(Beginning of Raw data)
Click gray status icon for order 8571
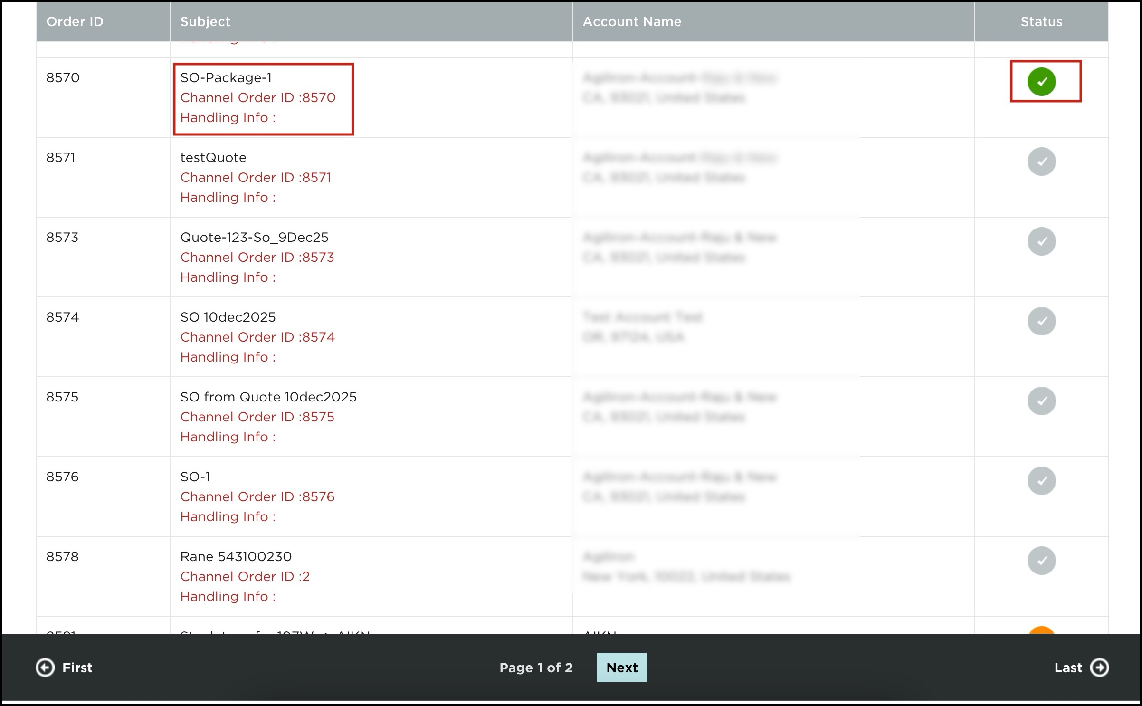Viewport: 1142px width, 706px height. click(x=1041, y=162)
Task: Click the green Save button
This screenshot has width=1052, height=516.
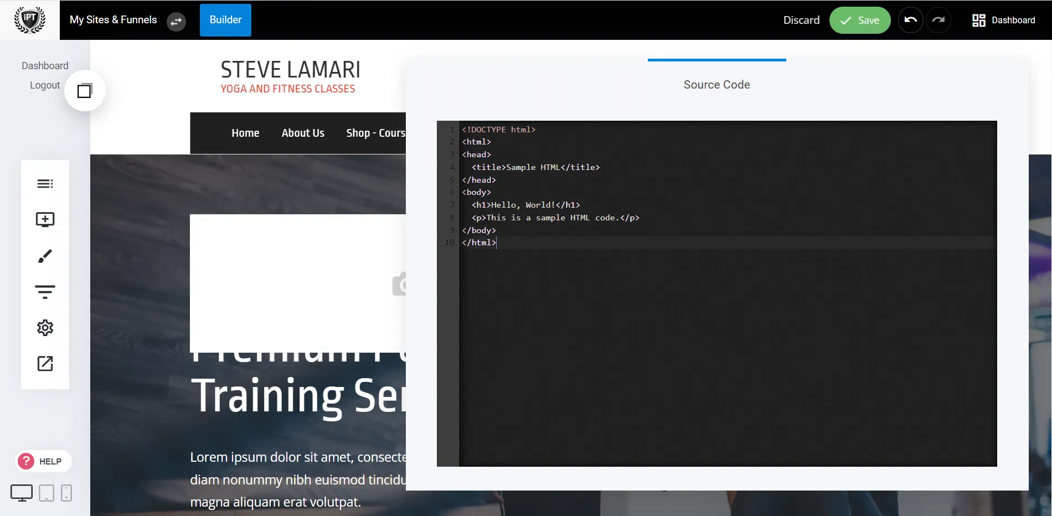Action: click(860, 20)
(End of Raw data)
Output the material word for word, and keep the pictures out.

Click gray status icon for order 8571
Viewport: 1142px width, 706px height. click(x=1041, y=162)
Task: Click the green Save button
This screenshot has width=1052, height=516.
Action: click(860, 20)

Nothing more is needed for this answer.